Comments and Suggestions for Authors

Landslide susceptibility mapping identifies areas prone to landslides, providing essential information for risk mitigation and land-use planning. In this manuscript, an improved approach to landslide susceptibility mapping is developed through the integration of geospatial modeling with multi-criteria decision analysis. This method tackles major challenges in LSM by incorporating advanced multicollinearity assessment and machine learning techniques. I have several suggestions for the authors to further improve the quality of this manuscript:

It is suggested to specify the data format and structure of the landslide inventory and to explain whether on-site verification was conducted to ensure the reliability of the mapped landslide locations.
The introduction provides insufficient discussion on the application of ML methods in LSM and lacks logical coherence. Emerging physics-informed ML are transforming LSM research by improving model generalization and maintaining physical consistency in predictions. It is suggested to discuss these advanced approaches in the introduction.

DOI: 10.1007/s11440-023-01841-4

DOI: 10.1007/s10462-021-09967-1

DOI: 10.1016/j.jrmge.2025.06.030

DOI: 10.1016/j.jrmge.2024.08.005

DOI: 10.1007/s11771-024-5687-3

DOI: 10.1002/gj.4902

The computational accuracy of machine learning is intricately tied to the quality and quantity of data. Consequently, the author should furnish a more comprehensive exposition on the procedures for data collection and preprocessing.
For the collinearity matrix, what is the threshold that defines the boundary for unacceptable levels of correlation?
All abbreviations should be explicitly defined upon their first appearance in the manuscript.
The authors are encouraged to conduct an model uncertainty analysis.
The description of the analysis is unclear, and the software or packages used are not specified. The authors are encouraged to share their code on GitHub, if possible, to allow others to reproduce and adapt their methodology.
Please clearly explain the potential implications or limitations of applying this algorithm to a different region or country.

Author Response

The author response to reviewer 3 is as in the attached file below.

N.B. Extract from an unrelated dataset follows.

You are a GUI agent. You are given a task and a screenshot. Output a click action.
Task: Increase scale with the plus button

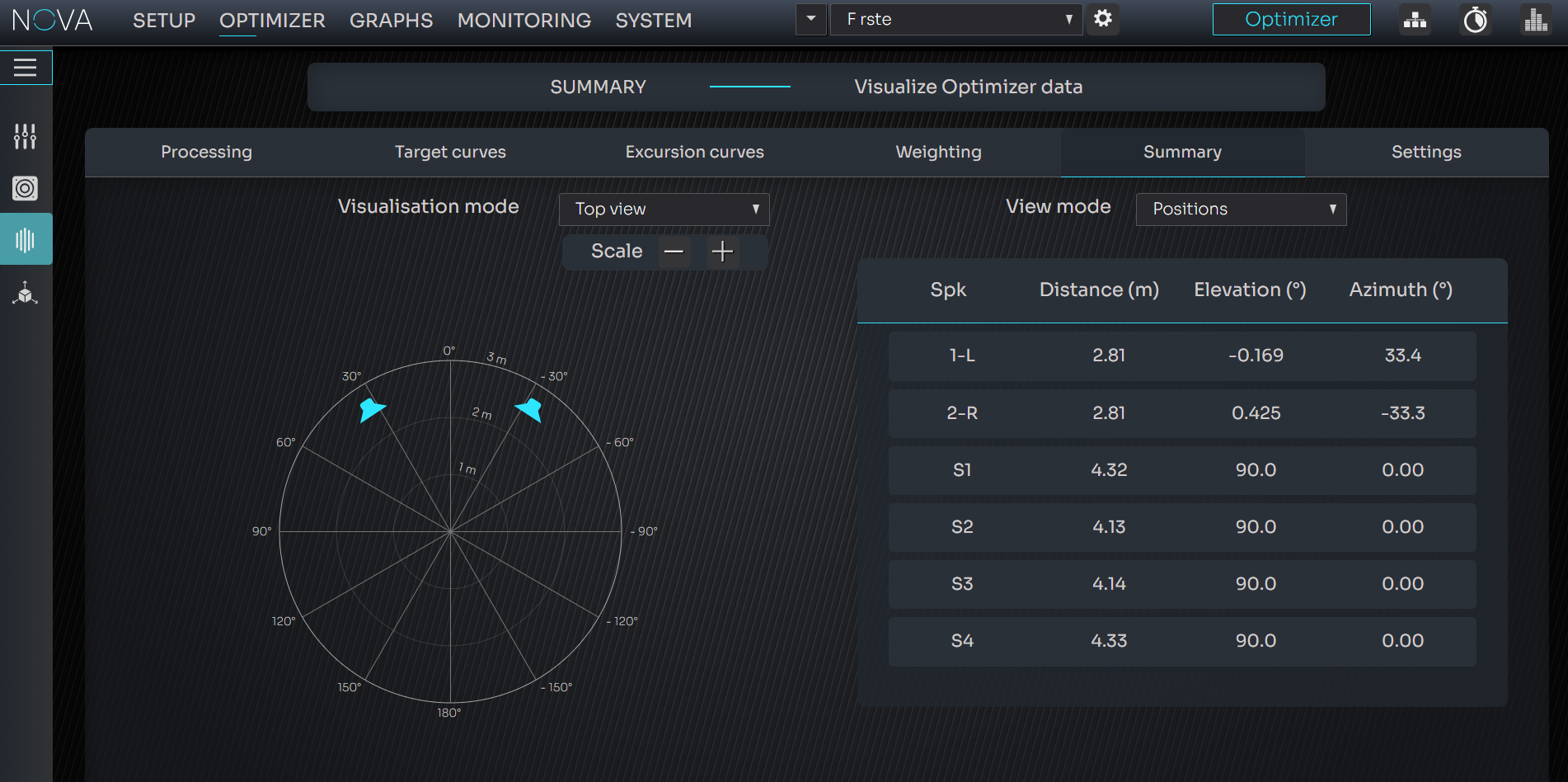pyautogui.click(x=722, y=252)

Author Response File: Author Response.pdf

Reviewer 4 Report

Comments and Suggestions for Authors

Dear authors, thank you for this well-designed and clearly articulated study, which make a meaningful contribution to the field of geospatial hazard modeling. The manuscript is well structured, with results backed by thorough statistical analysis and insightful interpretation. However, I have a few recomandations to improve the paper's clarity and overall impact:

1-for the introduction, the background is thorough, yet it could be strengthened by referencing some of the more recent regional applications of machine learning in landslide studies, such as publications from 2023-2024, to demonstrate the novelty of your approach within a broader framework.

2- The methodology is clearly explained, but it would be helpful to provide further clarification on several implementation specifics, such as hyperparameter settings, as well as the software or libraries used for PCA and Random Forest training. This would improve the reproducibility of your workflow.

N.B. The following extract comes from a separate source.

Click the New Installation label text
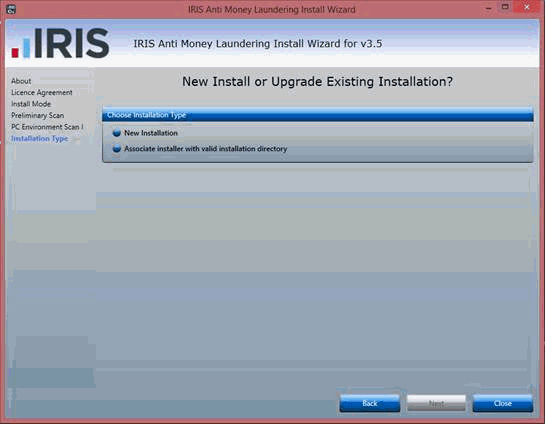 [x=151, y=133]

3- The visual quality of the optimization curves, hazard maps, and risk maps need to be improved. Increasing resolution and ensuring standardized legends and color scales will make them easier to interpret.

4- Consider including a summary table that compares the performance of the various models evaluated, showcasing mean performance (± standard deviation) for each. This would make comparisons between Random Forest, Permutation, and hybrid methods more transparent.

5- The discussion should include a brief section on computational efficiency, specifically addressing training time and resource utilisation, as well as potential expansions to other geomorphological settings to demonstrate the scalability of the proposed framework.

Author Response

The author response to comments from reviewer 4 are as in the attached file below.

Author Response File: Author Response.pdf

Round 2

Reviewer 1 Report

Comments and Suggestions for Authors

The paper has met the publication requirements after revisions and is approved for publication.

Reviewer 2 Report

Comments and Suggestions for Authors

The authors addressed all the issues raised.